On the flip side, with some newer medications, “We have some medications that we've actually found that are more beneficial in a woman compared to a man.”

A Patient’s Experience

Thomas, a well-traveled professional who has been active all her life, said she had the same preconceived ideas about heart failure as others—that these patients “were sick all the time”—when she began experiencing the fatigue and water retention that would lead to her diagnosis. Now in her 50s, Thomas was not yet 40 when she was diagnosed, and some doctors thought she would live just 5 years.

“I was born with an enlarged heart,” she said, and she tired easily. Doctors recommended little beyond eating properly, so Thomas stayed active, even running track with her sister. “We dominated.”

But in 2008, Thomas had heaviness in her chest. She could no longer walk long distances. She began recording her symptoms in a journal. “I really thought my symptoms were life-threatening when I started to faint.”

At her first trip to her primary care physician, Thomas was told she looked normal and should perhaps eat less salt. She had to bring up her family history of congenital heart disease, the swollen feet. She was told to come back in 2 weeks if her symptoms didn’t go away.

“I drove all the way back to my office crying—I mean, hysterically crying, because I just didn't know what to do. And I felt like I was dying.” Thomas felt ashamed, but she was determined to advocate for herself. And at the next appointment she walked out with a referral to a cardiologist—and a rheumatologist, although she knew the second referral made no sense.

The cardiologist took her seriously. She was sent straight to the hospital and had a procedure to drain fluid away from her pericardium, which offered temporary relief. But the fluid returned, and Thomas has had several surgeries to manage her condition, including a surgery this year.

So, perhaps it’s no surprise that she is sometimes emotional. The male doctor who left Thomas’ appointment later admitted he couldn’t handle her tears.

“So, I would advise women to stay emotionally strong,” she said.

More Research Is Needed

Besides better balance in clinical trial enrollment, Beger said raising overall awareness about heart disease in women is a must. “Coronary heart disease and heart attacks are often seen as a man’s disease, but the awareness that women are so much touched by it—and the risks that they have are so different—so they need to be looked after,” she said.

Women lack the same quality of care across the board, Beger said—from diagnosis, to treatment, to aftercare. She and Gulati agreed that women need guideline-directed therapy, but guidelines must do more to specifically describe heart failure care for women. Doing so will require more money and more research.

And then Beger took on the issue of gaps in clinical trial enrollment. The reason so many trials are full of middle-aged White men, she said, is because they are easy to recruit. “Women are busy with jobs, childcare, or anything else,” she said. Children are also underrepresented.

The result? The medicine being practiced doesn’t fully meet the needs of 52% of the population, Beger said.

To begin with, the panelists said, women must be taken seriously.

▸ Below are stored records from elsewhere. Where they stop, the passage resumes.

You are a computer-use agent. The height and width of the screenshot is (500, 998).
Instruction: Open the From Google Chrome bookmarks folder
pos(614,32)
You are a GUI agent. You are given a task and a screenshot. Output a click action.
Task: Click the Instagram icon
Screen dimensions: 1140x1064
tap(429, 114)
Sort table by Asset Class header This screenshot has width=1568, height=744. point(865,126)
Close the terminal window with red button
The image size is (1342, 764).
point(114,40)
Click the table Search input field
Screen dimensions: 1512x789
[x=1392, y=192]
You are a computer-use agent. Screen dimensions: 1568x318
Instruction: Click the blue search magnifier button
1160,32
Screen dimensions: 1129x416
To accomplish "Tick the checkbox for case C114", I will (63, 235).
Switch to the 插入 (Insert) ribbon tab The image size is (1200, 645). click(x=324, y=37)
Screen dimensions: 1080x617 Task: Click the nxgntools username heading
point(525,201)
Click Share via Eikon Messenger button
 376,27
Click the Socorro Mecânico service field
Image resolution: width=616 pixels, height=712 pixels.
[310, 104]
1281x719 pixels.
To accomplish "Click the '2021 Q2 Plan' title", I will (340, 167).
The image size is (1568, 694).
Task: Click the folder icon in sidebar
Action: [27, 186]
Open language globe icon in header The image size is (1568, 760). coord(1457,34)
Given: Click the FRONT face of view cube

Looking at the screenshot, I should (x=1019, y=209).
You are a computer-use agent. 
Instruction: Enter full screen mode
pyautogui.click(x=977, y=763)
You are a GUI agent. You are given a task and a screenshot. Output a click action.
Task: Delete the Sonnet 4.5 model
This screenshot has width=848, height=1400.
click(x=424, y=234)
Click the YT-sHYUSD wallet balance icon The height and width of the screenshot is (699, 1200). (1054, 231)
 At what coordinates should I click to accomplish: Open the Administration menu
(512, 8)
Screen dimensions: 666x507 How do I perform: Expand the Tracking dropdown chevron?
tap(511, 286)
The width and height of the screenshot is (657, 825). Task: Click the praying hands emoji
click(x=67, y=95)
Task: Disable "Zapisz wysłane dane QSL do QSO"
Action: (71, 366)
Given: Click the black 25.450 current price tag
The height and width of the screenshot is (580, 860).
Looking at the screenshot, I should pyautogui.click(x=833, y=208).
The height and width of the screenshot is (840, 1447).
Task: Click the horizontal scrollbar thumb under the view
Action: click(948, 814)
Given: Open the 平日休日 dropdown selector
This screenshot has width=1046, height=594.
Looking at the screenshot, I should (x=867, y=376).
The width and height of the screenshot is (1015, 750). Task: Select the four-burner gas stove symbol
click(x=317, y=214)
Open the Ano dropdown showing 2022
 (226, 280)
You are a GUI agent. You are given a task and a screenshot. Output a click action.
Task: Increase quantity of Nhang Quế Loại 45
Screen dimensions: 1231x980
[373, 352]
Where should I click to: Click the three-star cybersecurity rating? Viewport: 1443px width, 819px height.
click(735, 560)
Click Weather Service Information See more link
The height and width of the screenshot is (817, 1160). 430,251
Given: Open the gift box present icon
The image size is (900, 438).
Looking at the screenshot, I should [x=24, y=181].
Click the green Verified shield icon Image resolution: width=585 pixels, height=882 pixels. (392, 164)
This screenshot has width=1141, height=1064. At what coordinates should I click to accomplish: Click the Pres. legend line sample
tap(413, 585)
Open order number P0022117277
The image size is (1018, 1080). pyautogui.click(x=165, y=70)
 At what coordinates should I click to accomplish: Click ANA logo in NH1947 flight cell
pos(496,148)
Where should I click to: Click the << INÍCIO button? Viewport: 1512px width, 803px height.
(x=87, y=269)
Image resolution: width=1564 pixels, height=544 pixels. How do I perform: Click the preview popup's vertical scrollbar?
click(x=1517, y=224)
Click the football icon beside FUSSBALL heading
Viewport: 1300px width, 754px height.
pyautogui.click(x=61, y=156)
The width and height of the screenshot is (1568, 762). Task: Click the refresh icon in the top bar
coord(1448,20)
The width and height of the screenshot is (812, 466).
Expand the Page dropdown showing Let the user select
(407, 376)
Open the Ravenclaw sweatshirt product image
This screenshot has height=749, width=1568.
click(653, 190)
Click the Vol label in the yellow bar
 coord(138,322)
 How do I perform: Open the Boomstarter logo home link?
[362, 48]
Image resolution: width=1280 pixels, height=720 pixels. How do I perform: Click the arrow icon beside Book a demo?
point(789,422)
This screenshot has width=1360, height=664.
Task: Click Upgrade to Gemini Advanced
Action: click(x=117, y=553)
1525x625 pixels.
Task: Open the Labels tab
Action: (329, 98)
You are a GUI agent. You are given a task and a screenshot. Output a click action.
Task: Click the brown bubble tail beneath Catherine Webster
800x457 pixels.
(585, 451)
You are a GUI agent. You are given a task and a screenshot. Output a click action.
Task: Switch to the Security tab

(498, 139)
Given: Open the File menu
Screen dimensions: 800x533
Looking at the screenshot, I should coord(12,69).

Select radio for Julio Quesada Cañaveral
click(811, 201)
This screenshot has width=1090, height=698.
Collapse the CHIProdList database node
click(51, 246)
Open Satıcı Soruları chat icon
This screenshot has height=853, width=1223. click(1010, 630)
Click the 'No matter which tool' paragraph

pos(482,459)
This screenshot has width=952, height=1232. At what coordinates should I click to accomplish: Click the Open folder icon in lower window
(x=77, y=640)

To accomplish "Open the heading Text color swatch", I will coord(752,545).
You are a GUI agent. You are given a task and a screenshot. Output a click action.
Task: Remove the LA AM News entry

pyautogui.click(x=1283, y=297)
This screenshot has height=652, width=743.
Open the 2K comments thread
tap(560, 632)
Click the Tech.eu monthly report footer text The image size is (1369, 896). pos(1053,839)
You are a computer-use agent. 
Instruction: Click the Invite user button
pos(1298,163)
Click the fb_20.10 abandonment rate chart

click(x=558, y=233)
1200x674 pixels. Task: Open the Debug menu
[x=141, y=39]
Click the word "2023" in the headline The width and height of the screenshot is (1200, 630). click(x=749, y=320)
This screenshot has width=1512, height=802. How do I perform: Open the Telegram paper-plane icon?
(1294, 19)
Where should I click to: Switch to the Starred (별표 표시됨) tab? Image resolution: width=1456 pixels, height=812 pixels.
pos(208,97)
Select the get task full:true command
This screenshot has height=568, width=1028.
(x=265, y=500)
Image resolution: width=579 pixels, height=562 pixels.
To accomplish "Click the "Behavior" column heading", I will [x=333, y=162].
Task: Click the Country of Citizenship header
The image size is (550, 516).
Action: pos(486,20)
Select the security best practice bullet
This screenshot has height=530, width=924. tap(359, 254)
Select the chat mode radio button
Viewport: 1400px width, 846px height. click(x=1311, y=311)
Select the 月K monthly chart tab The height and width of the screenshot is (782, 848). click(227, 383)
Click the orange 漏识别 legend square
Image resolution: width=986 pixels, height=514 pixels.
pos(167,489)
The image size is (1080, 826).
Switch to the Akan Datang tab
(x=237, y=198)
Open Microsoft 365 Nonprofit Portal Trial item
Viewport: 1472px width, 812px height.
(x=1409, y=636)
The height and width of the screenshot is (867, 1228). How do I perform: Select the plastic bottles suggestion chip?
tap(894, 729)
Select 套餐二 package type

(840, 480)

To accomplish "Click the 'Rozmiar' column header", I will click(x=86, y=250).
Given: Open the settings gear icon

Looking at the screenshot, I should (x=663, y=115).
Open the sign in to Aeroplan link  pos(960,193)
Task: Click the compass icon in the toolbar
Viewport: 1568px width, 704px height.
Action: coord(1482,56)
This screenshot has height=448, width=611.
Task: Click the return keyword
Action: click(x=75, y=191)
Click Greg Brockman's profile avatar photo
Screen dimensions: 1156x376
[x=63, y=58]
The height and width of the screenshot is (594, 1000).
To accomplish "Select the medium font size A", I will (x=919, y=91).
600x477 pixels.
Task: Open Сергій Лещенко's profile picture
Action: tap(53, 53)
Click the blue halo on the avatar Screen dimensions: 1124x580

When Saini asked for a description of differences in symptoms between men and women, Gulati said, “The biggest one, though, is women tend to have more symptoms and [have them] longer. I would say that particularly shortness of breath tends to be the complaint that we hear from women patients the most.”

Too often, Gulati said, the first complaint of shortness of breath is dismissed. “The physician will immediately say, ‘Oh, that person is deconditioned’ or attribute it to something else.’”

By contrast, she said, when a man says he’s short of breath, the reaction is typically, “Oh, it must be heart failure.”